## DATASET ENTRIES
----------------------------------------

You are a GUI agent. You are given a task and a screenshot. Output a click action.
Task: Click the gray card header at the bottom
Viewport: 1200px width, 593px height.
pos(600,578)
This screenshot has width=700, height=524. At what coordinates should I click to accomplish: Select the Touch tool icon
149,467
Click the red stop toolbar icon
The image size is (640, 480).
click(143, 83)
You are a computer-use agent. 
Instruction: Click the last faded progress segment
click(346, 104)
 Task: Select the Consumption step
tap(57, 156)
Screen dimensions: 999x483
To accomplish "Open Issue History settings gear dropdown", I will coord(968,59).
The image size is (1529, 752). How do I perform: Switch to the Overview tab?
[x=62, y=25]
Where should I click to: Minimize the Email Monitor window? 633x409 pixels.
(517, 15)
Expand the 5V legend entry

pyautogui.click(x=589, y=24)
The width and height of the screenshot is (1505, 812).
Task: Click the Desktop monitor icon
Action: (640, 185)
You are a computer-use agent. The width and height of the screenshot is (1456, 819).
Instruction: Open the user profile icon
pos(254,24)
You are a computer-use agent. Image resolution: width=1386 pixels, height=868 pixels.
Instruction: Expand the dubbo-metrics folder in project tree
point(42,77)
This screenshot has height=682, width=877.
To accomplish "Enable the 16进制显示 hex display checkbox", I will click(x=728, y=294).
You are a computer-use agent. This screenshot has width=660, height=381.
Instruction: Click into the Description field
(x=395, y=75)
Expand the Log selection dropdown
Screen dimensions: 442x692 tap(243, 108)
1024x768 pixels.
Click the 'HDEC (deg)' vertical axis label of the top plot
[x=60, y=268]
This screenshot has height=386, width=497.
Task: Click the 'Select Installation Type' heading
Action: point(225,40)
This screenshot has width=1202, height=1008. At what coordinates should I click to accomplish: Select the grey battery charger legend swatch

----------------------------------------

## WHAT TO WORK ON
Take the lines above and print them exactly.

## EXERCISE RESPONSE
You are a GUI agent. You are given a task and a screenshot. Output a click action.
Task: Click the gray card header at the bottom
Viewport: 1200px width, 593px height.
pos(600,578)
This screenshot has width=700, height=524. At what coordinates should I click to accomplish: Select the Touch tool icon
149,467
Click the red stop toolbar icon
The image size is (640, 480).
click(143, 83)
You are a computer-use agent. 
Instruction: Click the last faded progress segment
click(346, 104)
 Task: Select the Consumption step
tap(57, 156)
Screen dimensions: 999x483
To accomplish "Open Issue History settings gear dropdown", I will coord(968,59).
The image size is (1529, 752). How do I perform: Switch to the Overview tab?
[x=62, y=25]
Where should I click to: Minimize the Email Monitor window? 633x409 pixels.
(517, 15)
Expand the 5V legend entry

pyautogui.click(x=589, y=24)
The width and height of the screenshot is (1505, 812).
Task: Click the Desktop monitor icon
Action: (640, 185)
You are a computer-use agent. The width and height of the screenshot is (1456, 819).
Instruction: Open the user profile icon
pos(254,24)
You are a computer-use agent. Image resolution: width=1386 pixels, height=868 pixels.
Instruction: Expand the dubbo-metrics folder in project tree
point(42,77)
This screenshot has height=682, width=877.
To accomplish "Enable the 16进制显示 hex display checkbox", I will click(x=728, y=294).
You are a computer-use agent. This screenshot has width=660, height=381.
Instruction: Click into the Description field
(x=395, y=75)
Expand the Log selection dropdown
Screen dimensions: 442x692 tap(243, 108)
1024x768 pixels.
Click the 'HDEC (deg)' vertical axis label of the top plot
[x=60, y=268]
This screenshot has height=386, width=497.
Task: Click the 'Select Installation Type' heading
Action: point(225,40)
This screenshot has width=1202, height=1008. At what coordinates should I click to accomplish: Select the grey battery charger legend swatch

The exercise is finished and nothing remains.